Breaking sibling relationships

2 Samuel 13:10-12, 14

After Solomon’s blessed birth to David and Bathsheba, life in David’s family takes another dark turn — just as God, through Nathan, said it would. The text says one of David’s other sons, Amnon, was in love with his half-sister, Tamar. He hatches a plot to get her alone, where he plans to sleep with her:

Then Amnon said to Tamar, “Bring the food into the chamber, that I may eat from your hand.” And Tamar took the cakes she had made and brought them into the chamber to Amnon her brother. But when she brought them near him to eat, he took hold of her and said to her, “Come, lie with me, my sister.” She answered him, “No, my brother, do not violate me, for such a thing is not done in Israel; do not do this outrageous thing.”

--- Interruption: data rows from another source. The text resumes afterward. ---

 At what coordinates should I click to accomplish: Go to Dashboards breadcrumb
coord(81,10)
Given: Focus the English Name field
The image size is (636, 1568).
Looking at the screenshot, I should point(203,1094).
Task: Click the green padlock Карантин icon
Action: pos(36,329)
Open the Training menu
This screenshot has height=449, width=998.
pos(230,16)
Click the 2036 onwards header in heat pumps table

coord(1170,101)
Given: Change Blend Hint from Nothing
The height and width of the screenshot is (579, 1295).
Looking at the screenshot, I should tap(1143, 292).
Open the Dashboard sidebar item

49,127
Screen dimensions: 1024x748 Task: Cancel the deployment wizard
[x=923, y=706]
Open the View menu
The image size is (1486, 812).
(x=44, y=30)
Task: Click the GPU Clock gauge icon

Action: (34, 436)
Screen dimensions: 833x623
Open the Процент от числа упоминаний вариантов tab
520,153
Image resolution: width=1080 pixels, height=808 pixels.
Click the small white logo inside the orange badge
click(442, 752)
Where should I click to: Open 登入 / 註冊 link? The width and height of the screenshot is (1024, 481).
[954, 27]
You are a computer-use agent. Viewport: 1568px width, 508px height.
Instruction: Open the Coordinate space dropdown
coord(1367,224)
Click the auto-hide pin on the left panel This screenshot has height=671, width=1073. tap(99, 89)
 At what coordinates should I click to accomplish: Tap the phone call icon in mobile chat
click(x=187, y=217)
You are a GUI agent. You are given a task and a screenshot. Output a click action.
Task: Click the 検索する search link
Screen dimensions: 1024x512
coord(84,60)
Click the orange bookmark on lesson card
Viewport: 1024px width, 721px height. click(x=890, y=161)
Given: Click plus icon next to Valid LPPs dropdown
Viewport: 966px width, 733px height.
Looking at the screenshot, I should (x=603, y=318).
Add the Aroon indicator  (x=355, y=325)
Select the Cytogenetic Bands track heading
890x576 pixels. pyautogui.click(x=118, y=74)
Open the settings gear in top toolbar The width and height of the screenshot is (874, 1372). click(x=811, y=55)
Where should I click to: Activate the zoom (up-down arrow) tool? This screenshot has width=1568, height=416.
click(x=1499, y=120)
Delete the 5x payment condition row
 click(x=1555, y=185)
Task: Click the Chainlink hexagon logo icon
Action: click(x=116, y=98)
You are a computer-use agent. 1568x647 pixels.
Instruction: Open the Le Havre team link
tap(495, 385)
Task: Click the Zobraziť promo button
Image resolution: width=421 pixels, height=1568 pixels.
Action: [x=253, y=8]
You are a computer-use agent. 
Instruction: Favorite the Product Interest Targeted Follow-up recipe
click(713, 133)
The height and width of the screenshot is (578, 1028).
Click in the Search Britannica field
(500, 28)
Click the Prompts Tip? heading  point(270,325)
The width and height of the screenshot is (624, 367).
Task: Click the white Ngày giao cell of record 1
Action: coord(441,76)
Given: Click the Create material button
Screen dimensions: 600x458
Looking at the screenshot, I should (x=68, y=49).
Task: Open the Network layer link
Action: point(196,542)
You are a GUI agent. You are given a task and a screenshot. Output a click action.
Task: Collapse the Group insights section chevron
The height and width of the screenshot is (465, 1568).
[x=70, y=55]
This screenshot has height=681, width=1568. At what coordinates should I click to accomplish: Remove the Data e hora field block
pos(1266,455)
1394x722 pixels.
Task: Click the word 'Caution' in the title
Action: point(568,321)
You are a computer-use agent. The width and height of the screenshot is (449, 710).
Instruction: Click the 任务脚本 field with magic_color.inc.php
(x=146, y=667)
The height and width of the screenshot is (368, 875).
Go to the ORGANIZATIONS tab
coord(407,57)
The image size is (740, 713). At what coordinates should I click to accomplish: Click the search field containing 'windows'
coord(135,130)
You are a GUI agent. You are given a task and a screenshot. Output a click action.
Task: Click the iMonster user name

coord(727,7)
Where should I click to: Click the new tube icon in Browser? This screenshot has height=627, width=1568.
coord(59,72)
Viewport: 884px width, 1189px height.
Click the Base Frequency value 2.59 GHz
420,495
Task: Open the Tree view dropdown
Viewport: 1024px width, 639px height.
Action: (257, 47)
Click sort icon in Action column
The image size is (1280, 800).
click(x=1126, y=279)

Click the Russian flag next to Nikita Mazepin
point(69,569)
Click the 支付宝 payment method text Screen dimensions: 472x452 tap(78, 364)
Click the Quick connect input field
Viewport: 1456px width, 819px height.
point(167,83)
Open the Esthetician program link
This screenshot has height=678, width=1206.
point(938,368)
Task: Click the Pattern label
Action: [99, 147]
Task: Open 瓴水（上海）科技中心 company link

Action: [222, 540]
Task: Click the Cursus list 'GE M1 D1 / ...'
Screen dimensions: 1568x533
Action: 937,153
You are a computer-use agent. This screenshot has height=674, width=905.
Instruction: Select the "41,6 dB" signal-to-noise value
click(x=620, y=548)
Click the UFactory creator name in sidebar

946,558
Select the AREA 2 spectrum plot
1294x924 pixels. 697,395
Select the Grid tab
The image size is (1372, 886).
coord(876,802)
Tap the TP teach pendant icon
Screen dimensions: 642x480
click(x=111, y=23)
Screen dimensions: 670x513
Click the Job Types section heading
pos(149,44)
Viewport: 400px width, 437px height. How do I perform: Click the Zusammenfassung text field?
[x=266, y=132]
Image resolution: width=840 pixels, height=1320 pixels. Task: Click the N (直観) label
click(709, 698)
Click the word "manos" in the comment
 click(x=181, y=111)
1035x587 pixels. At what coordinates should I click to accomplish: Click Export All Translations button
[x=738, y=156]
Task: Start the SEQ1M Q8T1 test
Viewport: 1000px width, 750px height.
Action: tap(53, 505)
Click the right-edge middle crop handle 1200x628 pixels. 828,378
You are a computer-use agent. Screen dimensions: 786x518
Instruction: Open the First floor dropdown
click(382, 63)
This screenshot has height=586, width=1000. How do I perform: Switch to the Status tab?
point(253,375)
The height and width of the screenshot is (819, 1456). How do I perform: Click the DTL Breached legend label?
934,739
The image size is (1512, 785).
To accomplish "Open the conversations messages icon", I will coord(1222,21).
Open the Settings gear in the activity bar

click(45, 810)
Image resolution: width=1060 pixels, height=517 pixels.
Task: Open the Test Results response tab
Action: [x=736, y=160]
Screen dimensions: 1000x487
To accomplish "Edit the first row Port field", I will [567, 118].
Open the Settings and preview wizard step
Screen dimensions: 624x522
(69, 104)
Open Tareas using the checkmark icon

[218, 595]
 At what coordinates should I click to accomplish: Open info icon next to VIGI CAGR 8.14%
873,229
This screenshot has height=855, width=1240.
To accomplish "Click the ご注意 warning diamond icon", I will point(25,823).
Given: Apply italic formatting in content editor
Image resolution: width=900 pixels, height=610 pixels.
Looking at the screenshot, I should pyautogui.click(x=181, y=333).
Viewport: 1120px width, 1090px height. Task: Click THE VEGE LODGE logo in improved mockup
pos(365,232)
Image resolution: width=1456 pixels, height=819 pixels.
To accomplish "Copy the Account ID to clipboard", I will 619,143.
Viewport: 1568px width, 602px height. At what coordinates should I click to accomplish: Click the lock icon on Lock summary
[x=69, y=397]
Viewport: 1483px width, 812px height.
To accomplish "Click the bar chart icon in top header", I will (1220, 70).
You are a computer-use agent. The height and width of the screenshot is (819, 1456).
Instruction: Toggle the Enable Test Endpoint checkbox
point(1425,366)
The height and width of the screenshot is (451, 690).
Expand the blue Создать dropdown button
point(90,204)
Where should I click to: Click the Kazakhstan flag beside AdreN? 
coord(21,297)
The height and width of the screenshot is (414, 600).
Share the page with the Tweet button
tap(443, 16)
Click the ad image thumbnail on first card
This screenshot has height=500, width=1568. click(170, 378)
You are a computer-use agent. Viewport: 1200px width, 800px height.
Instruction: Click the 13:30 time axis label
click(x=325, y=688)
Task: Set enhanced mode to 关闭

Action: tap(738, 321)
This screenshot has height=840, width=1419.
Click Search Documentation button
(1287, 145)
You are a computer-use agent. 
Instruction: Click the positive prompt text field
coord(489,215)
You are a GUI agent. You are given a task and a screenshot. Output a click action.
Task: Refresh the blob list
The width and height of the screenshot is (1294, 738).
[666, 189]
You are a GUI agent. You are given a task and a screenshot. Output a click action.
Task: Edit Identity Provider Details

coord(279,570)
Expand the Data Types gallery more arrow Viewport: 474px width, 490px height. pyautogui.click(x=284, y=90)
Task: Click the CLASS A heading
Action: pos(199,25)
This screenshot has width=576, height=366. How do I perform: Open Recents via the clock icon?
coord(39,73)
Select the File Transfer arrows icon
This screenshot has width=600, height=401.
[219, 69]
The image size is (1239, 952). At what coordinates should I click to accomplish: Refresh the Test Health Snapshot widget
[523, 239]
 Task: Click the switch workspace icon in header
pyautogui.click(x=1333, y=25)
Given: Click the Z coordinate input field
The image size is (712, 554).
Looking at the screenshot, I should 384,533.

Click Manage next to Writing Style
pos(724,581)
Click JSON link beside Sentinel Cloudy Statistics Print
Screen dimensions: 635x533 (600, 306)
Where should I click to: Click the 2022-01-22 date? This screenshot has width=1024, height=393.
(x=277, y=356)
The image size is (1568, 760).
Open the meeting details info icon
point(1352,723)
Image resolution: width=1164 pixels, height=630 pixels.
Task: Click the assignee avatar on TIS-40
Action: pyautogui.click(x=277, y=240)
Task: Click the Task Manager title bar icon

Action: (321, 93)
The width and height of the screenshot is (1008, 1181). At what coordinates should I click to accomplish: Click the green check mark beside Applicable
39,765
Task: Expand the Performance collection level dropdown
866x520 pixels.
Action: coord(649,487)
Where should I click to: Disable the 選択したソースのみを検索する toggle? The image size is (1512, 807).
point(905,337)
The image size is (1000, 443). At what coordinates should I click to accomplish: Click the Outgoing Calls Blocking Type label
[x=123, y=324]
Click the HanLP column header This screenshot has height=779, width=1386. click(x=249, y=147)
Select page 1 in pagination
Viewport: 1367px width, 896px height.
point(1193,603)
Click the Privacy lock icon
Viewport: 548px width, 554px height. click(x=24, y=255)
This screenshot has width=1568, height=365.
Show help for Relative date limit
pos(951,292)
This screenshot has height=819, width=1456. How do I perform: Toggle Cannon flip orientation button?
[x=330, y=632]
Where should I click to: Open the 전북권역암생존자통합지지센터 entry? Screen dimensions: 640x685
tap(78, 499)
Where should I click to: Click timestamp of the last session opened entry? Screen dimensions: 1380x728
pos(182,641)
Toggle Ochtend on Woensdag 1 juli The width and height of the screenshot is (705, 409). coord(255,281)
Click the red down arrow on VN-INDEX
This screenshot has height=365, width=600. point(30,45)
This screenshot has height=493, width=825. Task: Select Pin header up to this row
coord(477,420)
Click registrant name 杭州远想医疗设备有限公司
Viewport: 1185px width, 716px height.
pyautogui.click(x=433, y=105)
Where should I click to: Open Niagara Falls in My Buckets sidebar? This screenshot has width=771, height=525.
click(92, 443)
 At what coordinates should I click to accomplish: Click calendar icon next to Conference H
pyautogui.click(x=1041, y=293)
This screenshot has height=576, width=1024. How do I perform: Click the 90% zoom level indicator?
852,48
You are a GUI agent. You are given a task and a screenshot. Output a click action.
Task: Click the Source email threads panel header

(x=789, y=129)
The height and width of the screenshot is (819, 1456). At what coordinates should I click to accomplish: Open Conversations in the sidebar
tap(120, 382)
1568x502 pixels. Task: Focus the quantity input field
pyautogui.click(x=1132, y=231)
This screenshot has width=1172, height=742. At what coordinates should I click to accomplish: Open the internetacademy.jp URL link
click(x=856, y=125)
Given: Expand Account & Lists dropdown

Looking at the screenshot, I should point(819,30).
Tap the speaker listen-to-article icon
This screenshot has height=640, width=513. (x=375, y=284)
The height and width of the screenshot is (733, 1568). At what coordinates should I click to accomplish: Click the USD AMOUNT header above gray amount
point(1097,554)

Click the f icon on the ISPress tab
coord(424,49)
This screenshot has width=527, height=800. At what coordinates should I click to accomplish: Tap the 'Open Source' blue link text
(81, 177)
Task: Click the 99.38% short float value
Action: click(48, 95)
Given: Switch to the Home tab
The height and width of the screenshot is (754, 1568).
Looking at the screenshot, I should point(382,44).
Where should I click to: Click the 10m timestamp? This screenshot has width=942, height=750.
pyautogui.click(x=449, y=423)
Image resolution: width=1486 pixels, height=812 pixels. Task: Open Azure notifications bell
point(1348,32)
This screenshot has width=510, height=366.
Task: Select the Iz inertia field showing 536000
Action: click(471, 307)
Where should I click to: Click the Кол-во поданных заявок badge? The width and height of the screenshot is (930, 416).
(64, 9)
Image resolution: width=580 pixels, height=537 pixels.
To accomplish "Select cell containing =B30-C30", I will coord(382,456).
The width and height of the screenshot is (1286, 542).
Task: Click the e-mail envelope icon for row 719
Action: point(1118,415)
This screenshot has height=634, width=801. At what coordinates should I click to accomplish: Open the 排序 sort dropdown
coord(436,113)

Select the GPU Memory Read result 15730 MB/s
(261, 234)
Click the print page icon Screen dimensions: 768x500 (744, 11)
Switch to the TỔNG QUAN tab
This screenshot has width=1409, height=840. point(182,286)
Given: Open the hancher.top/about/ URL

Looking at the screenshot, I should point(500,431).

But he would not listen to her, and being stronger than she, he violated her and lay with her. (2 Sam. 10-12,14)

Amnon, tormented by conflicting feelings of love and lust for his sister, develops a plan to get her alone. Once there, he asks her to lie with him. She refuses, and he rapes her. He’s committed an unspeakable act, harming his sister and forever altering sibling relationships in the family. (King David unwittingly facilitates the encounter, our focus for next week.)

Sibling relationships in the family business are often fraught with conflict. In some instances, the unraveling of a relationship is slow, perhaps even unintentional. In many cases, there are key moments, events, or decisions that irrevocably shatter the ties between brothers or sisters. It might be an act of dishonor, harm, or trust-breaking by a family member we expected to be loyal, supportive, and kind. Sadly, it is an event which forever alters the foundation of the sibling pact.

In your generation, or the generation before yours, were there events that caused a break in the sibling relationship? If you have experienced such a break, have you or someone else taken any steps to explore the rebuilding of the relationship?